Source data:
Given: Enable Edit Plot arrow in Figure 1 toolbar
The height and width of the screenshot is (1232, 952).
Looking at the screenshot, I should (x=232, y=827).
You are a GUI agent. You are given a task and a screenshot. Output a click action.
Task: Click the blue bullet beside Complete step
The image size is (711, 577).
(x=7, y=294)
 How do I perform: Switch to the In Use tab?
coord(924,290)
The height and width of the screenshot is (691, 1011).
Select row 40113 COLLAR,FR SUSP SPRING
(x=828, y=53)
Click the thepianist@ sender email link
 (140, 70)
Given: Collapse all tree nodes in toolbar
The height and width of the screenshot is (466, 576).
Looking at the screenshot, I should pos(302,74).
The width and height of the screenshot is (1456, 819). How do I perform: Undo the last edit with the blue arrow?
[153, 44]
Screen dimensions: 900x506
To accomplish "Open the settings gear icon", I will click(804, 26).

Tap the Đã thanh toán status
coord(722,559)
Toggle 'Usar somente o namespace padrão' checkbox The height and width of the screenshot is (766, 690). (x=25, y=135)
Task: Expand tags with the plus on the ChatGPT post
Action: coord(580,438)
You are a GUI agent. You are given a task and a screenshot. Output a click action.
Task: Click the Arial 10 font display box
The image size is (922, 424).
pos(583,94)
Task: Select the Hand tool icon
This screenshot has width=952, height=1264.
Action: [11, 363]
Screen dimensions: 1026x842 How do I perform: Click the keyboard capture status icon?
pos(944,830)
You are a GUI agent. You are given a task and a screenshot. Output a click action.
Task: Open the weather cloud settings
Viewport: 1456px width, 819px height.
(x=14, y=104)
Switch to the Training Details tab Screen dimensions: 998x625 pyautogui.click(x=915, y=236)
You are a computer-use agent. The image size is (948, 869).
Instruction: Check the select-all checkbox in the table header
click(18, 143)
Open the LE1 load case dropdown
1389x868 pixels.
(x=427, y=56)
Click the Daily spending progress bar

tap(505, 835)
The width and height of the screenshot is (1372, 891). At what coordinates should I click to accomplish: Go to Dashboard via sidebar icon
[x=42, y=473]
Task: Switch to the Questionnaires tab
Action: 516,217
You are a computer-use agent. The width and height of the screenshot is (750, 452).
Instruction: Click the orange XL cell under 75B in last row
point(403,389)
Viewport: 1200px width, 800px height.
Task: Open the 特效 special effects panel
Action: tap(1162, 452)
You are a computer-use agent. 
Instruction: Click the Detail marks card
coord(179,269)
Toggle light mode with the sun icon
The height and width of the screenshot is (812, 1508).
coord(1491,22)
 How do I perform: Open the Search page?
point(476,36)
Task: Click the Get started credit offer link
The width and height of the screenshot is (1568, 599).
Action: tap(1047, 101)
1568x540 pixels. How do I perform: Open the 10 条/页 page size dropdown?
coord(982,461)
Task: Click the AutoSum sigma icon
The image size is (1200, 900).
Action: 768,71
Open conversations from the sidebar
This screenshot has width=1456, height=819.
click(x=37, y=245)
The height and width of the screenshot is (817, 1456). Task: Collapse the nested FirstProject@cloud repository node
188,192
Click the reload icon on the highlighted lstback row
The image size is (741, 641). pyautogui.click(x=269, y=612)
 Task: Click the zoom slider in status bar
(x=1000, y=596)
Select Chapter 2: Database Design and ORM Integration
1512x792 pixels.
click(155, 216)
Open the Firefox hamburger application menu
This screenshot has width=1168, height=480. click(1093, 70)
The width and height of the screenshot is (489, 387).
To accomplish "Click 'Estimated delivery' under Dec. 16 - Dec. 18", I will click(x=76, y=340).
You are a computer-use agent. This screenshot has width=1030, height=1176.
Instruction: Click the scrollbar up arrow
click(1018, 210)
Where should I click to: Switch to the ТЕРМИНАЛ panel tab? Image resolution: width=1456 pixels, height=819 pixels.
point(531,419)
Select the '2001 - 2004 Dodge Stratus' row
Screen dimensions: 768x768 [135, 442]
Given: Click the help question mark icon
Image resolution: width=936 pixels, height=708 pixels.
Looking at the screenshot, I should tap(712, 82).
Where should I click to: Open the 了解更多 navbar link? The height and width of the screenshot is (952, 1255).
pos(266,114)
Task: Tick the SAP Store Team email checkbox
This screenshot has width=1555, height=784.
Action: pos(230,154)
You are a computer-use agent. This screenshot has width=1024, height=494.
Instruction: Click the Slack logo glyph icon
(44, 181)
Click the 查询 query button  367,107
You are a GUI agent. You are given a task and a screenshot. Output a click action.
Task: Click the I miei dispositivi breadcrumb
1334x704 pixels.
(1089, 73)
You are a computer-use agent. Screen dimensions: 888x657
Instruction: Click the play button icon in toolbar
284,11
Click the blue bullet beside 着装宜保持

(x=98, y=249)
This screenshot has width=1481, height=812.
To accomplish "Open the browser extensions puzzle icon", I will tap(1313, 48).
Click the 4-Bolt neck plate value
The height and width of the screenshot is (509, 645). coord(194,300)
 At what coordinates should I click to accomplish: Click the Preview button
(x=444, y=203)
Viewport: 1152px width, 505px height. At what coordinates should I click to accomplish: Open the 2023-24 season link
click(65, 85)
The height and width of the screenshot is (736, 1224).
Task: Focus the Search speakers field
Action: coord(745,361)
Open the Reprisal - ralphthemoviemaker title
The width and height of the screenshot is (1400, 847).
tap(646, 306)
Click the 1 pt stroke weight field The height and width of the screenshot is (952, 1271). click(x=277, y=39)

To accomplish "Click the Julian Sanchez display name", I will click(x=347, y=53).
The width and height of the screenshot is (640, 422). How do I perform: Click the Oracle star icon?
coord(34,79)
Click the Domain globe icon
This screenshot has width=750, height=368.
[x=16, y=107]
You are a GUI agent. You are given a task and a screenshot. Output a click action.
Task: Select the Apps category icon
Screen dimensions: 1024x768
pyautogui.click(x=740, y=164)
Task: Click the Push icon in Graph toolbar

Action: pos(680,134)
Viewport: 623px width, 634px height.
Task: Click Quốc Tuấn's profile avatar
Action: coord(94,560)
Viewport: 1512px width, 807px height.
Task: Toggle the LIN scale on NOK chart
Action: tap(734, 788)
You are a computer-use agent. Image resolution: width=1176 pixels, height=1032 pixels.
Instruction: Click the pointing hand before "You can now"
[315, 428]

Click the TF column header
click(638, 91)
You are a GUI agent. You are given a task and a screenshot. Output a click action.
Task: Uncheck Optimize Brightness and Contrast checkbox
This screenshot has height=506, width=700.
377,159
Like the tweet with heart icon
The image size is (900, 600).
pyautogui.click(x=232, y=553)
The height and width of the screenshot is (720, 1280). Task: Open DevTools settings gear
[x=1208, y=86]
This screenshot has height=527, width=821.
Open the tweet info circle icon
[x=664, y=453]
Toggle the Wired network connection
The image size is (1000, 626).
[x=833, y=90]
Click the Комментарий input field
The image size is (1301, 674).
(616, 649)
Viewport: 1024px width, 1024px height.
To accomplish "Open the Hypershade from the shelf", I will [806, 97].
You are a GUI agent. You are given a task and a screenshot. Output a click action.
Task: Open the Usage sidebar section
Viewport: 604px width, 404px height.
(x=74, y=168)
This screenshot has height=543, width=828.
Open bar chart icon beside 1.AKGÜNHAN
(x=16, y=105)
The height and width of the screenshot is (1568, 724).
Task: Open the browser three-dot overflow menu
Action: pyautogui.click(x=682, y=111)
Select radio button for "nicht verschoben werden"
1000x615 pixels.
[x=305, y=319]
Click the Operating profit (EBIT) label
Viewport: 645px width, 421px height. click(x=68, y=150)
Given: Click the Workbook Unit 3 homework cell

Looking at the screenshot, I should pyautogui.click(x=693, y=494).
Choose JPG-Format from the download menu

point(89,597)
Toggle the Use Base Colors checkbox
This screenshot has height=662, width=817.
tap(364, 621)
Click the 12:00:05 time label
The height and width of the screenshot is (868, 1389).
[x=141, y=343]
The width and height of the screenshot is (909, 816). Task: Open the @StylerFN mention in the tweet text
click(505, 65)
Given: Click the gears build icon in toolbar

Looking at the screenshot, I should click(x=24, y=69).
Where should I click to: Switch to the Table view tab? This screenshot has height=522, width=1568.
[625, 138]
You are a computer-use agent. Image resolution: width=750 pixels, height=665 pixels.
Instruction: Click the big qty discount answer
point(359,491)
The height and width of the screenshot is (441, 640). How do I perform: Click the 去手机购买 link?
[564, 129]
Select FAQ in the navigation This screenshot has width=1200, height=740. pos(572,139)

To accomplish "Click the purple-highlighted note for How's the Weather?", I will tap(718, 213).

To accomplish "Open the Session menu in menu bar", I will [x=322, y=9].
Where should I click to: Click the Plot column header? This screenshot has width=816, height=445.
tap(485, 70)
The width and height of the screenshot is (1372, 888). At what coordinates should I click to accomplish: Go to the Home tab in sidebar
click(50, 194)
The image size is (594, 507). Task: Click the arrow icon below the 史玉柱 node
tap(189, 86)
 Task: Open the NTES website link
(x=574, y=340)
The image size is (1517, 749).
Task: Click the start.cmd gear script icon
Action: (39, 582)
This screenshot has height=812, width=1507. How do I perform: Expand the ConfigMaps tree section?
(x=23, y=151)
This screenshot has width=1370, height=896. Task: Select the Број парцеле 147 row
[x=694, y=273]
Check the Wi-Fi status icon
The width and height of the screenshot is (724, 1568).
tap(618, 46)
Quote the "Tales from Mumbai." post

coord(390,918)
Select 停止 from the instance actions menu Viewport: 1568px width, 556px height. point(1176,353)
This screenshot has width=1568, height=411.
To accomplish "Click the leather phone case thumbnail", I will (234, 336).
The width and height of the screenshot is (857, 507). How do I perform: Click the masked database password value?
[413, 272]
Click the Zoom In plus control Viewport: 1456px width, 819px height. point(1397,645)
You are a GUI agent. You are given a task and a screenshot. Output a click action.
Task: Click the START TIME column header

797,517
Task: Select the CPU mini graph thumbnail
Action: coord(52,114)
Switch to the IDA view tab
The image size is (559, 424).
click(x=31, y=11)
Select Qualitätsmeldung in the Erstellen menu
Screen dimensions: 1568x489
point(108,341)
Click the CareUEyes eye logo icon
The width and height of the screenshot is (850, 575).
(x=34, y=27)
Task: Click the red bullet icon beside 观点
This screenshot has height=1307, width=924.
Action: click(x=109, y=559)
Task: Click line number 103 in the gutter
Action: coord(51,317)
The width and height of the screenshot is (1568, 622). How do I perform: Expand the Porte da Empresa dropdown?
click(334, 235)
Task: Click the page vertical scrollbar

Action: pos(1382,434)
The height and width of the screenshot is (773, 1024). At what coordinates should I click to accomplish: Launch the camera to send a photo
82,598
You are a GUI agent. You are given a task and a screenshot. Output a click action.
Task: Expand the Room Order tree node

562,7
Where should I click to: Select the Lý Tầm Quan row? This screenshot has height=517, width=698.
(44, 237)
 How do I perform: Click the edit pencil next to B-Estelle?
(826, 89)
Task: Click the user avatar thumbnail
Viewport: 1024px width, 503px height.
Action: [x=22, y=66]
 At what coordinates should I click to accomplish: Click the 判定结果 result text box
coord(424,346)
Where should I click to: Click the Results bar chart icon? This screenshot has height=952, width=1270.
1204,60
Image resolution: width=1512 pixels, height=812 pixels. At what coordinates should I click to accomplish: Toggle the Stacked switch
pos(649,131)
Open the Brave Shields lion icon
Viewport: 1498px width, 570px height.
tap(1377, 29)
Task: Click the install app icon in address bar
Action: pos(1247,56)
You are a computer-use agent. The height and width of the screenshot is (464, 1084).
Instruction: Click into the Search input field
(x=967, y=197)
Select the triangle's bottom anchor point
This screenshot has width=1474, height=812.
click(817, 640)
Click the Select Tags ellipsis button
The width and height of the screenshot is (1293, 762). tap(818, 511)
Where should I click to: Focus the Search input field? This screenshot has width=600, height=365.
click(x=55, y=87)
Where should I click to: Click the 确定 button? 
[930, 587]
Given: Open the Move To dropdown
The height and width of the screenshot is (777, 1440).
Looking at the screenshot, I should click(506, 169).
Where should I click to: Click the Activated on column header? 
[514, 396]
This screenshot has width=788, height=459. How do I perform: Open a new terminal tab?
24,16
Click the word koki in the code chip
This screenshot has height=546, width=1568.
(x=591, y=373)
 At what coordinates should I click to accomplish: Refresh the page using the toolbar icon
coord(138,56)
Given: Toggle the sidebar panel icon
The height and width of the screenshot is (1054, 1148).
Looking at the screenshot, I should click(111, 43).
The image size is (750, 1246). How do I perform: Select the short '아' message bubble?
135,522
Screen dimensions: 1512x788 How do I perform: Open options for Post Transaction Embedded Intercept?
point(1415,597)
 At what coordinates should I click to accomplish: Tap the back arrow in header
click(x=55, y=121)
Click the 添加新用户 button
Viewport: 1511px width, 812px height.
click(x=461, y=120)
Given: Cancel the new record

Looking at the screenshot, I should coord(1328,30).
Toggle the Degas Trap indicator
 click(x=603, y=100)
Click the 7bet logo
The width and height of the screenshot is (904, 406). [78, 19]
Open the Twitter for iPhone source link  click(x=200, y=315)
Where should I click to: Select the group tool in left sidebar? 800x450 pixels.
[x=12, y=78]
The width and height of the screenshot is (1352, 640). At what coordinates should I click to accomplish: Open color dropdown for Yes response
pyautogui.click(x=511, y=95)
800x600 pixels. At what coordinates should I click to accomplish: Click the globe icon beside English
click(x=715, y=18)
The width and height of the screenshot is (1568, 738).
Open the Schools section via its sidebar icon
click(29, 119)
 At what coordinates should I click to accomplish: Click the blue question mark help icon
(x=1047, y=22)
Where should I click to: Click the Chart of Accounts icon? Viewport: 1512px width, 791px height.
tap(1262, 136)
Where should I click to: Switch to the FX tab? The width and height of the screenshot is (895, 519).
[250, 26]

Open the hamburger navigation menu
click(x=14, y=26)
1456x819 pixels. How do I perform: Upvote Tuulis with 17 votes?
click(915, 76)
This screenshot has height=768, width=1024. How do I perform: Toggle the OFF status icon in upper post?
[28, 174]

§ Aim of the task:
Rewrite the stretch from "Where should I click to: Switch to the Table" through "click(x=31, y=11)", changing "Wi-Fi status icon" to "wireless signal icon" and leaving everything else untouched. Return only those lines.

§ Result of the exercise:
Where should I click to: Switch to the Table view tab? This screenshot has height=522, width=1568.
[625, 138]
You are a computer-use agent. Image resolution: width=750 pixels, height=665 pixels.
Instruction: Click the big qty discount answer
point(359,491)
The height and width of the screenshot is (441, 640). How do I perform: Click the 去手机购买 link?
[564, 129]
Select FAQ in the navigation This screenshot has width=1200, height=740. pos(572,139)

To accomplish "Click the purple-highlighted note for How's the Weather?", I will tap(718, 213).

To accomplish "Open the Session menu in menu bar", I will [x=322, y=9].
Where should I click to: Click the Plot column header? This screenshot has width=816, height=445.
tap(485, 70)
The width and height of the screenshot is (1372, 888). At what coordinates should I click to accomplish: Go to the Home tab in sidebar
click(50, 194)
The image size is (594, 507). Task: Click the arrow icon below the 史玉柱 node
tap(189, 86)
 Task: Open the NTES website link
(x=574, y=340)
The image size is (1517, 749).
Task: Click the start.cmd gear script icon
Action: (39, 582)
This screenshot has height=812, width=1507. How do I perform: Expand the ConfigMaps tree section?
(x=23, y=151)
This screenshot has width=1370, height=896. Task: Select the Број парцеле 147 row
[x=694, y=273]
Check the wireless signal icon
The width and height of the screenshot is (724, 1568).
tap(618, 46)
Quote the "Tales from Mumbai." post

coord(390,918)
Select 停止 from the instance actions menu Viewport: 1568px width, 556px height. point(1176,353)
This screenshot has width=1568, height=411.
To accomplish "Click the leather phone case thumbnail", I will (234, 336).
The width and height of the screenshot is (857, 507). How do I perform: Click the masked database password value?
[413, 272]
Click the Zoom In plus control Viewport: 1456px width, 819px height. point(1397,645)
You are a GUI agent. You are given a task and a screenshot. Output a click action.
Task: Click the START TIME column header

797,517
Task: Select the CPU mini graph thumbnail
Action: coord(52,114)
Switch to the IDA view tab
The image size is (559, 424).
click(x=31, y=11)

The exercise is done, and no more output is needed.